→ **What to do**
All lines from the one that has "You are a computer-use" onward to the end of the records below are to be returned exactly; pictures are to be skipped.

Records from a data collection
........
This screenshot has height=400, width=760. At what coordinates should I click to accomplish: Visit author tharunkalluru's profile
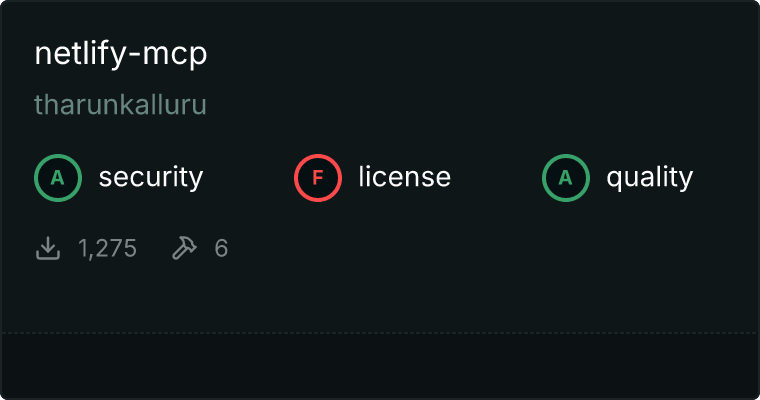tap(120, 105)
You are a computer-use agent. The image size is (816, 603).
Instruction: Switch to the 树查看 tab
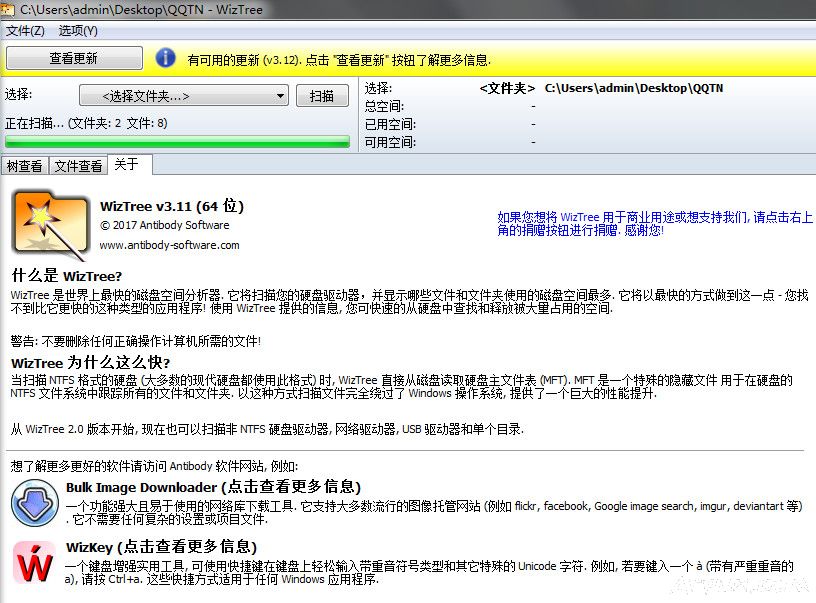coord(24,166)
........
→ **Result for this exercise**
You are a computer-use agent. The image size is (816, 603).
Instruction: Switch to the 树查看 tab
coord(24,166)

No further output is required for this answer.